[Stored items]
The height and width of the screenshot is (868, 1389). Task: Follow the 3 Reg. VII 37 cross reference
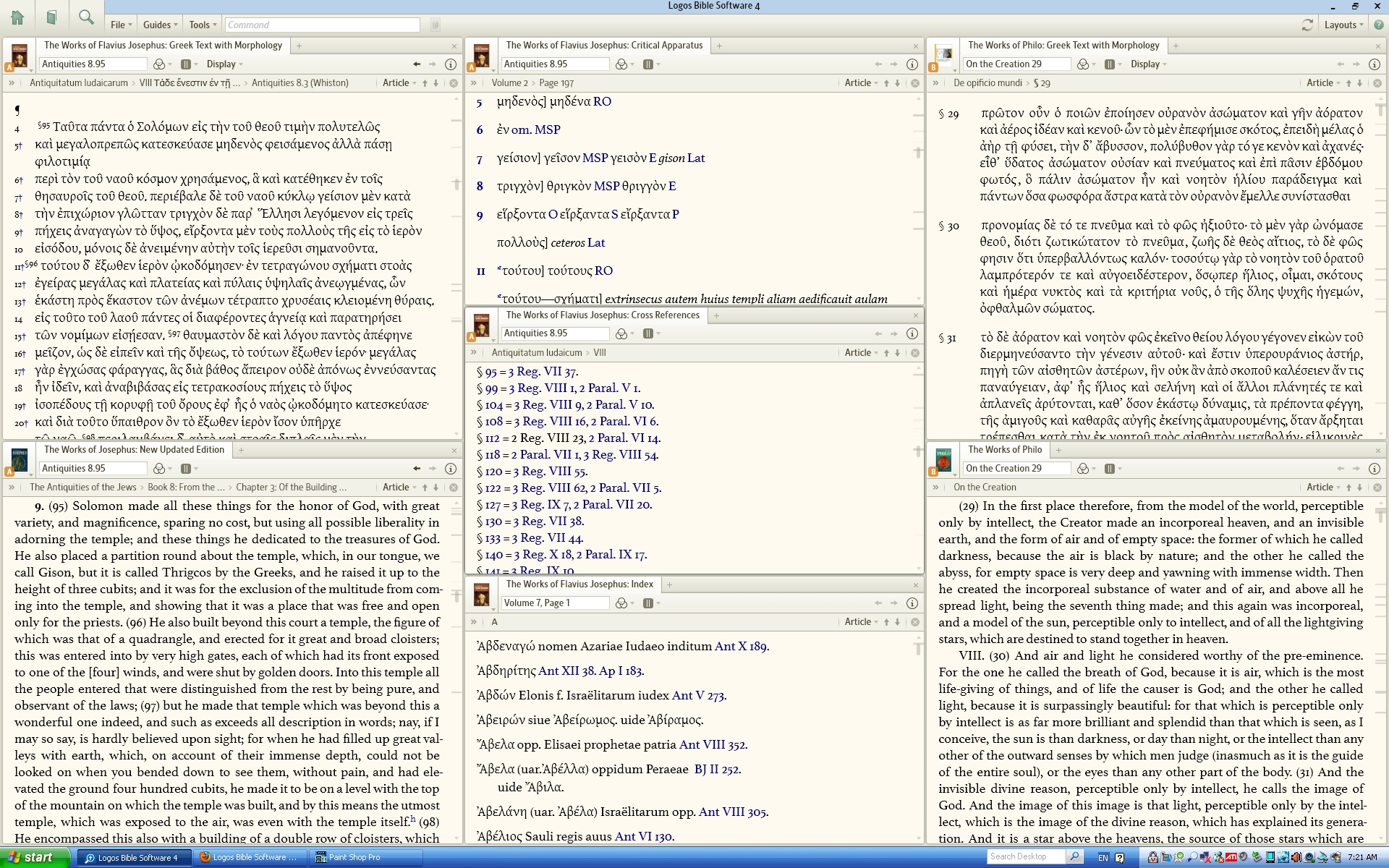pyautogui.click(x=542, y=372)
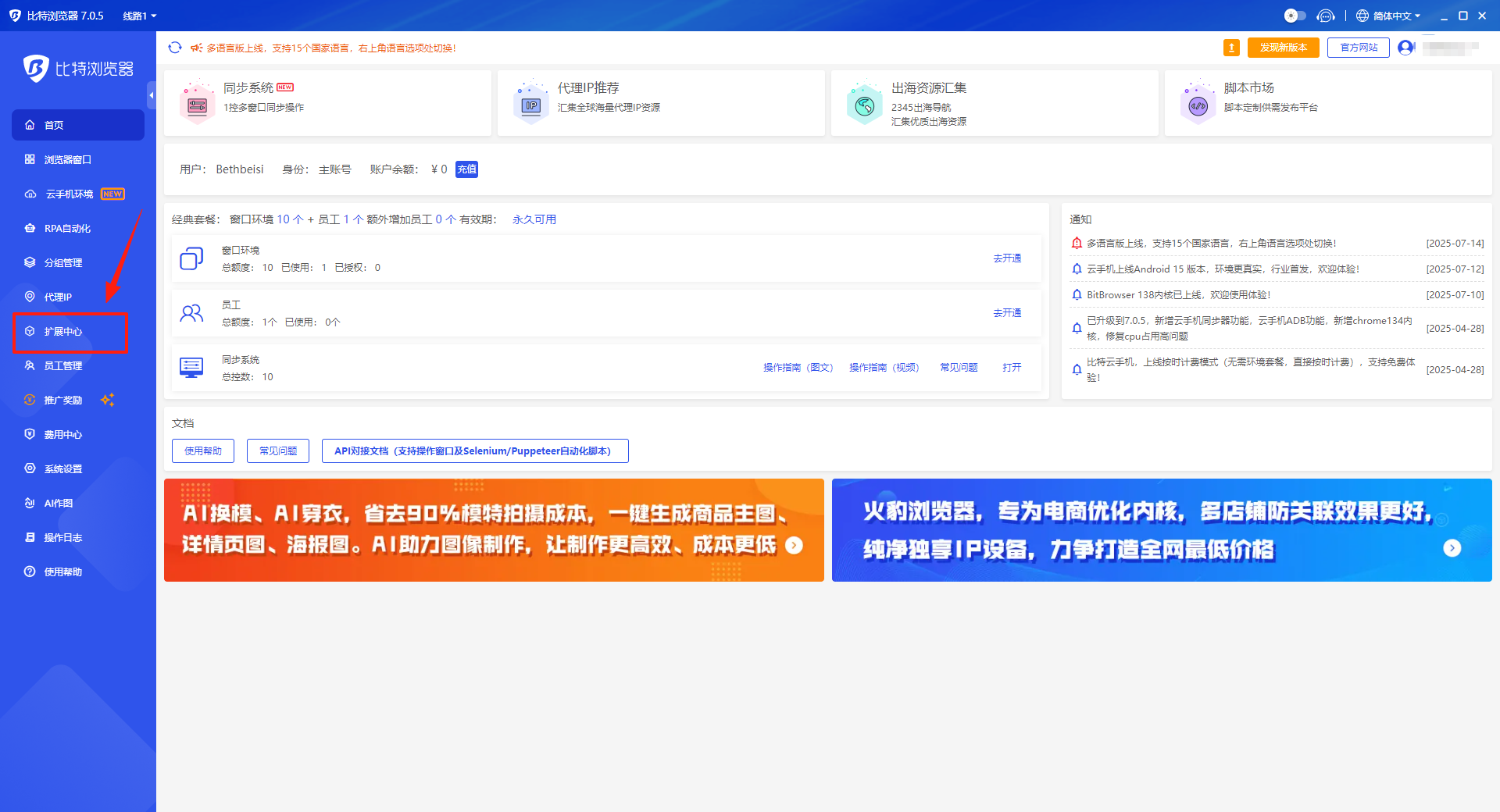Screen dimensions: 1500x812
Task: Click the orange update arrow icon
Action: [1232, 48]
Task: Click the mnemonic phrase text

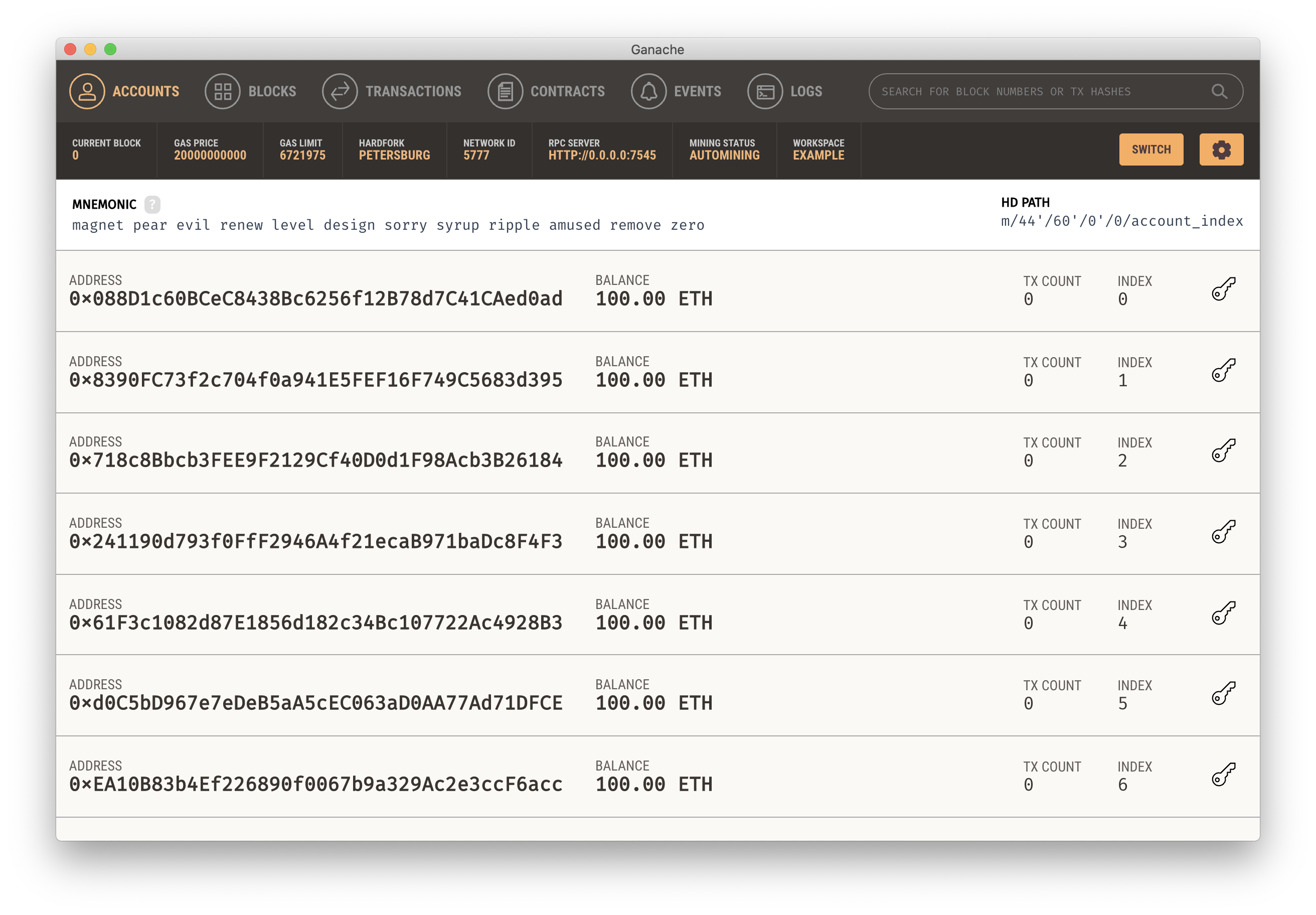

- **What you will do**:
Please print all the entries exactly as written, but drop the pictures.

- **Solution to this exercise**:
The height and width of the screenshot is (868, 1389). Task: Follow the 3 Reg. VII 37 cross reference
pyautogui.click(x=542, y=372)
Screen dimensions: 1500x812
Task: Click the orange update arrow icon
Action: [1232, 48]
Task: Click the mnemonic phrase text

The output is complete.